◆ Your instructions: Please take the lines from the one holding "[Toggle navigation] (353, 28)" through the one holding "info[at]obsolette.com (206, 1143)" in the data below and copy them exactly.

◆ Supplied material:
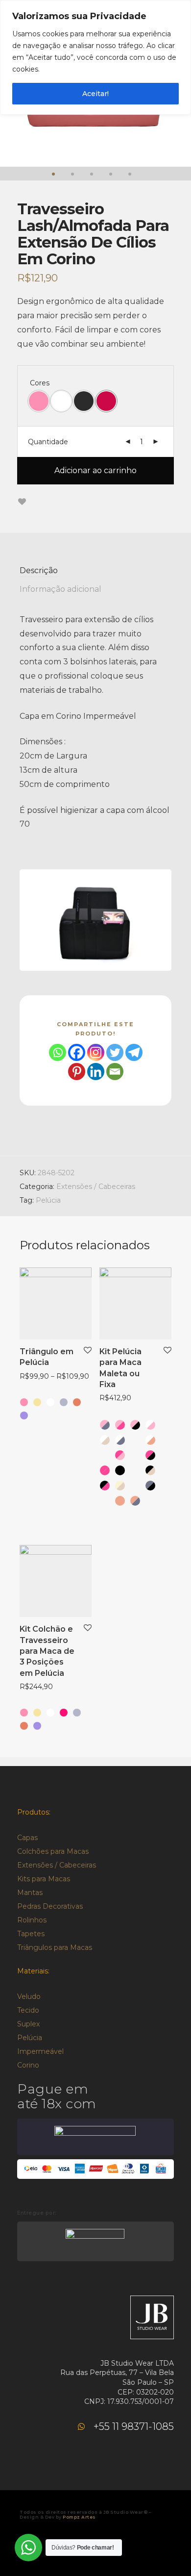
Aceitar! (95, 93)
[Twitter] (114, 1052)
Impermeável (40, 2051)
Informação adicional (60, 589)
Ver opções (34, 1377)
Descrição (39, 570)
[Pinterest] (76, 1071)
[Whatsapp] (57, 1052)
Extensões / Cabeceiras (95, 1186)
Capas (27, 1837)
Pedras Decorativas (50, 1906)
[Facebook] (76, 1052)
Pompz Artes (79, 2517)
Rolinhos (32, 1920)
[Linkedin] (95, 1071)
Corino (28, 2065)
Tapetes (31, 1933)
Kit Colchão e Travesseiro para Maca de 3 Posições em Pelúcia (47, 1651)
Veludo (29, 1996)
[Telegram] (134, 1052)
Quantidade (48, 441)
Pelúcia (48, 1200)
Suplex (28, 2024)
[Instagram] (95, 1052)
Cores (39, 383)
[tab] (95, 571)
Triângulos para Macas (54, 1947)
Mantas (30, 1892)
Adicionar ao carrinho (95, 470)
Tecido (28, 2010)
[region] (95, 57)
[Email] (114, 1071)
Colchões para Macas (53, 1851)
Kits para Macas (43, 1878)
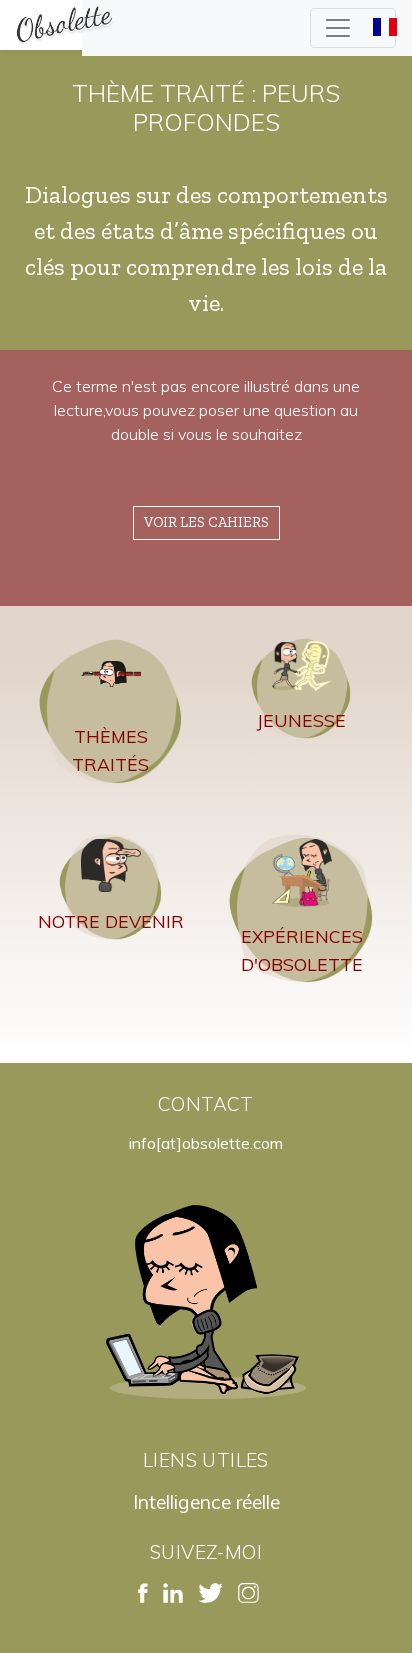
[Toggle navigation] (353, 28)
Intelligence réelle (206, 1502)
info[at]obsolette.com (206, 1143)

==

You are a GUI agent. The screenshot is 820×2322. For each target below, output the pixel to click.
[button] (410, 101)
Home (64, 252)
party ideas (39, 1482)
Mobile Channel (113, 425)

...

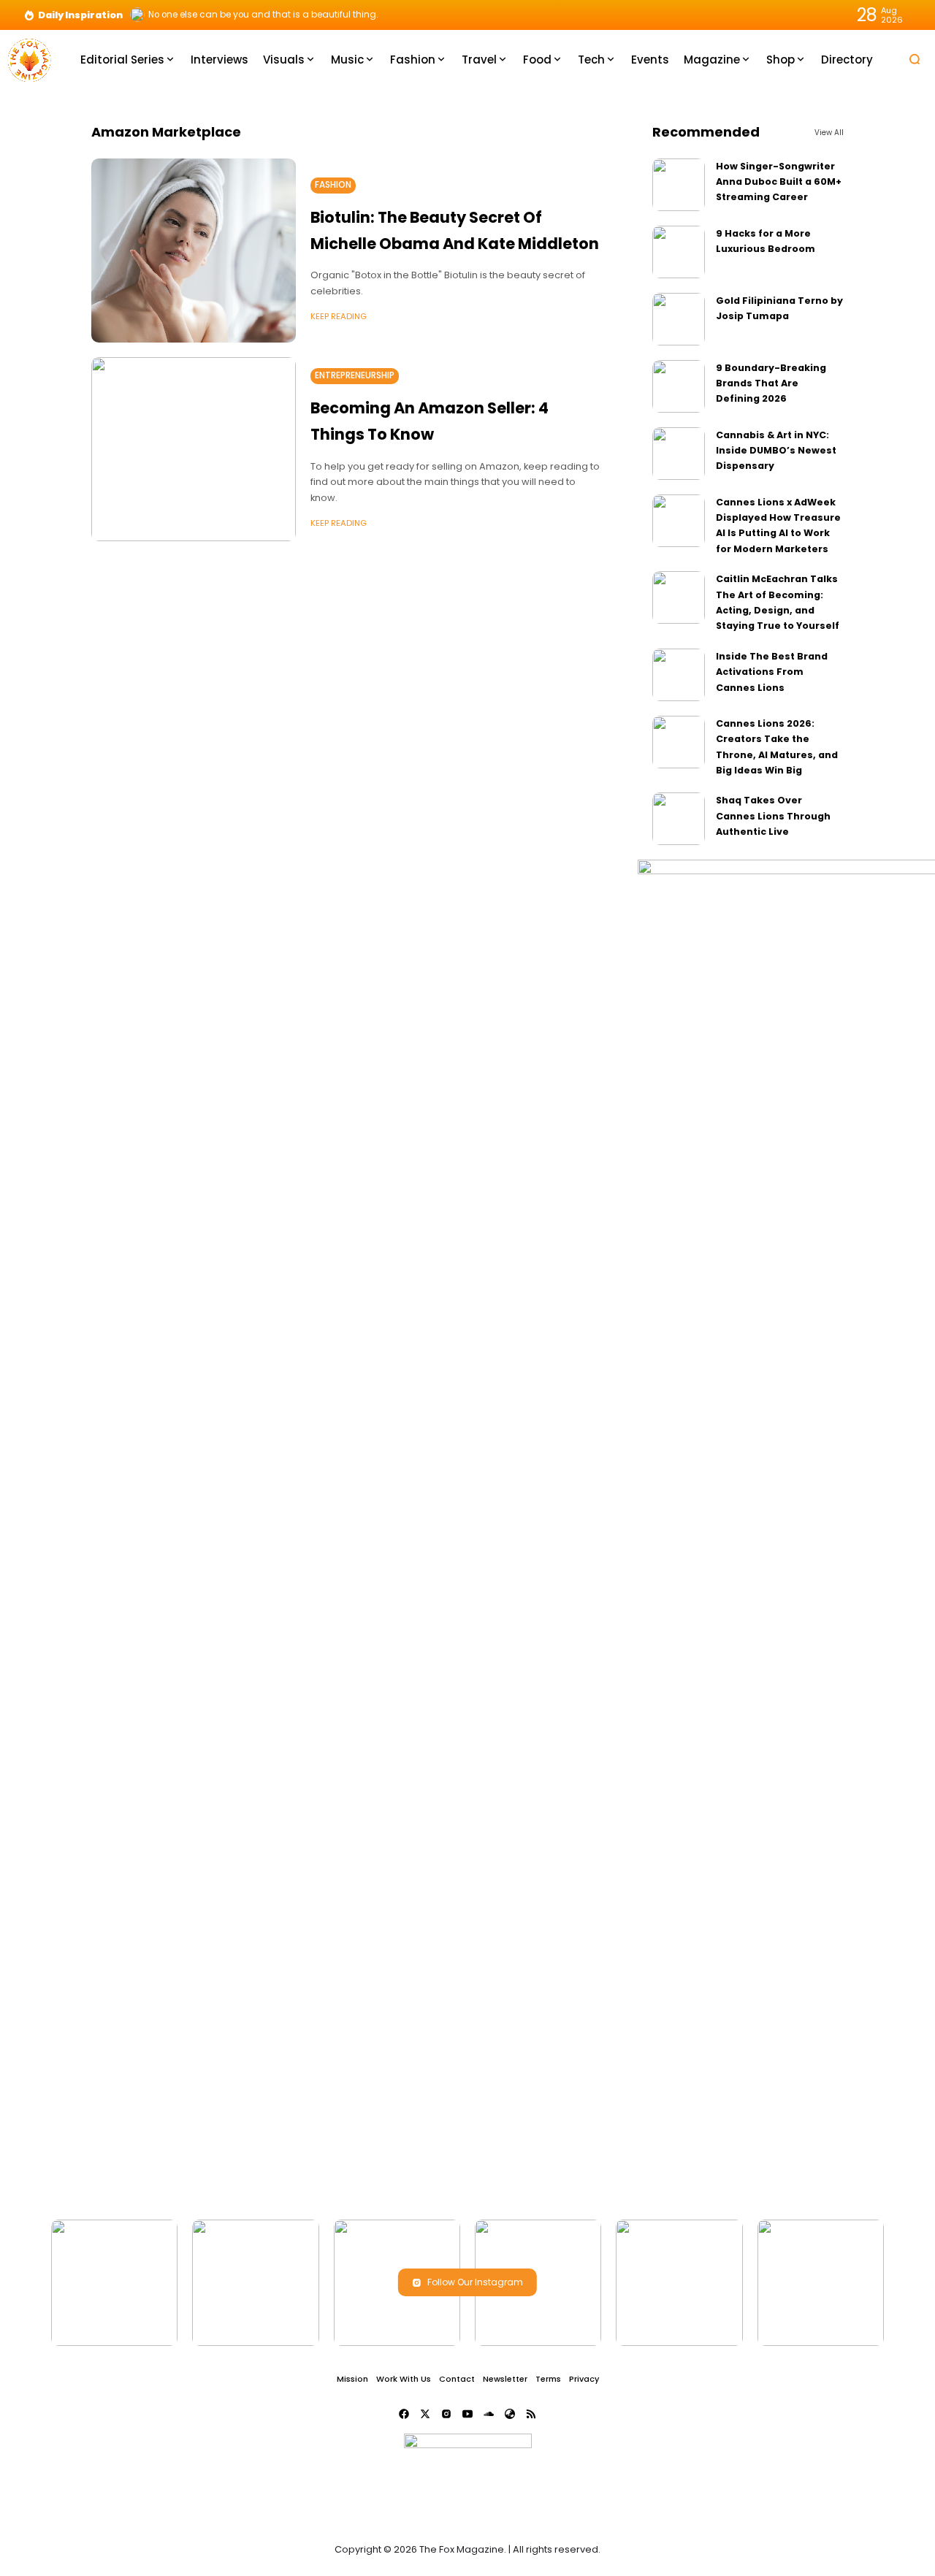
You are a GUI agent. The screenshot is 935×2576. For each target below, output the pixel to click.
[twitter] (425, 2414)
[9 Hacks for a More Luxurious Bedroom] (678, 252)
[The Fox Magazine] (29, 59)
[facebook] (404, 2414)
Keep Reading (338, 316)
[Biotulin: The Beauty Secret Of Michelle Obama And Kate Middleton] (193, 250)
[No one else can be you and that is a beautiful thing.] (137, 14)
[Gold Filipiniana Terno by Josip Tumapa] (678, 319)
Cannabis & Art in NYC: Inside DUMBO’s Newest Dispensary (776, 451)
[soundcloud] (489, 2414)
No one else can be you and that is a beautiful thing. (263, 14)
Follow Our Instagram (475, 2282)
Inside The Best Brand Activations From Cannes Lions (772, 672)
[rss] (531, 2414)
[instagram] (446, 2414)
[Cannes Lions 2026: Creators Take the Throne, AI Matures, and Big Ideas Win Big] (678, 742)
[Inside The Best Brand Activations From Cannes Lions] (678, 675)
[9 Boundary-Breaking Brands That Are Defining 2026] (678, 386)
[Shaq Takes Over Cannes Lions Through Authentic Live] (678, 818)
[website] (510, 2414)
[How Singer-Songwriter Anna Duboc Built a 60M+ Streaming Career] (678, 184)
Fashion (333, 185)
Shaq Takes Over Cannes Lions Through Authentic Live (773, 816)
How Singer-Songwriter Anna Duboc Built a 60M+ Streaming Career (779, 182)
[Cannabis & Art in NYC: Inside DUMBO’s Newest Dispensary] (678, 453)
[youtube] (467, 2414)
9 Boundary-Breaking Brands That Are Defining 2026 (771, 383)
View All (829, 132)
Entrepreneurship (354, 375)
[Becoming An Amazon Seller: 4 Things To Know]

◆ Answer area:
[Toggle navigation] (353, 28)
Intelligence réelle (206, 1502)
info[at]obsolette.com (206, 1143)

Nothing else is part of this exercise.